Here’s the headline from the LA Times: “Hate crimes down in 2011, but anti-gay violence up, FBI says”  (http://www.latimes.com/news/nationworld/nation/la-na-fbi-hate-crimes-20121211,0,1940858.story).

It’s the “but.”

Hard to feel good about any hate crimes happening, and any group seeing a rise in hate.

The statistics collected by the FBI show a diversity of targets for hatred, coming from a diversity of groups, although whites, Christians and heterosexuals still seem to commit the significant majority of race-based, religion-based and sexuality-based hate crimes, aimed primarily at black people, Jewish people and gay men.
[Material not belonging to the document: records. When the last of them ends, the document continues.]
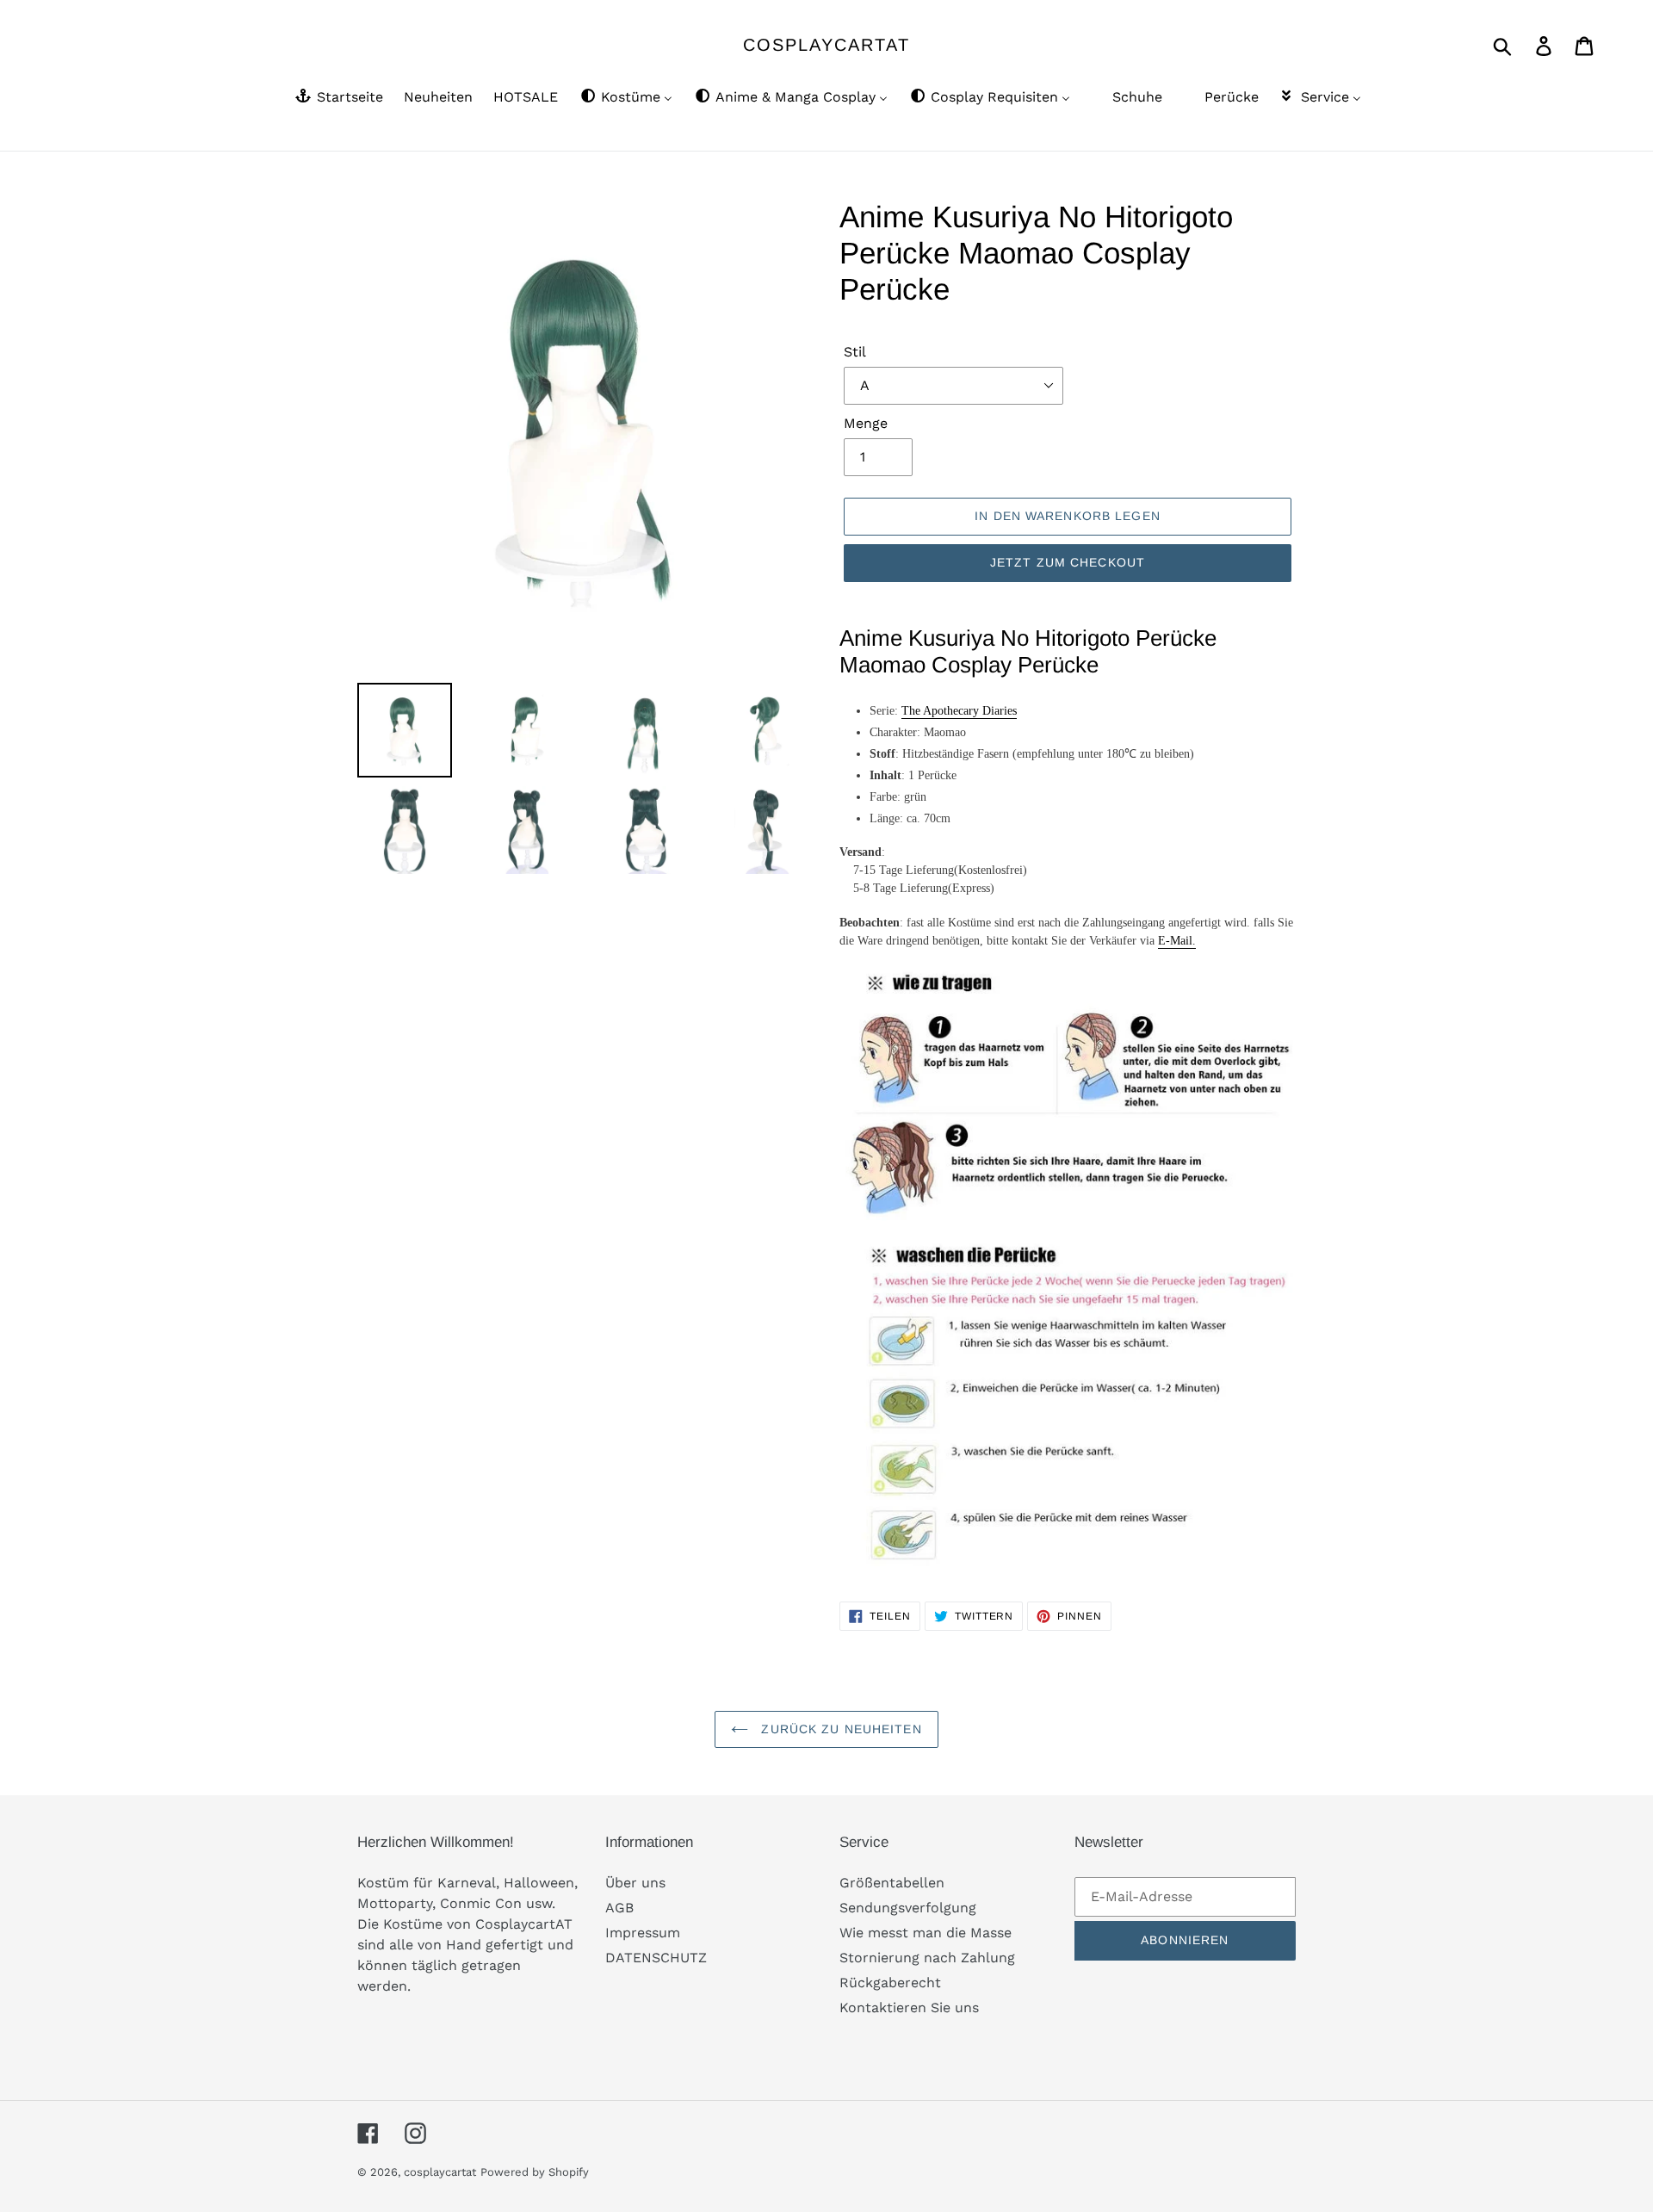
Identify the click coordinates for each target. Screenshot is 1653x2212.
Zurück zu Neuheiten (839, 1729)
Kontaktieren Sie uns (909, 2007)
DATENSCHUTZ (656, 1957)
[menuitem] (337, 98)
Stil (855, 352)
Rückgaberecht (890, 1982)
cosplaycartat (826, 44)
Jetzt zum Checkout (1067, 562)
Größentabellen (891, 1882)
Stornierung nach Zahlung (927, 1957)
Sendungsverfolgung (907, 1907)
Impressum (642, 1932)
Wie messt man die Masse (925, 1932)
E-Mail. (1177, 940)
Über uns (635, 1882)
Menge (866, 423)
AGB (619, 1907)
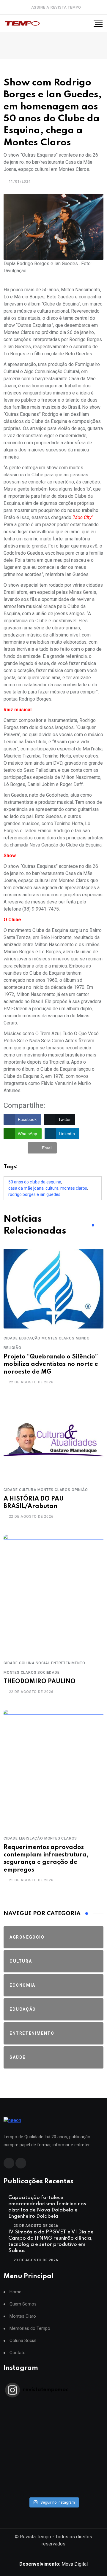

And then there’s the disparity between the number of crimes reported to law enforcement, versus the number of crimes reported via an anonymous Justice Department survey: the FBI’s official number of 6,222 hate crimes in 2011 explodes to almost 200,000 annually when you go off the record. And that’s still just those folks who had access to the Justice Department survey and trusted that they could answer honestly and anonymously.

All this makes me think: while it’s easy, in places like the SF Bay Area, to think hate crimes happen in those other (read: backward and ignorant) parts of the country, I think this is still our problem, too. Because the whole attitude that “those” people aren’t “our” people” is at the heart of hate crimes, no?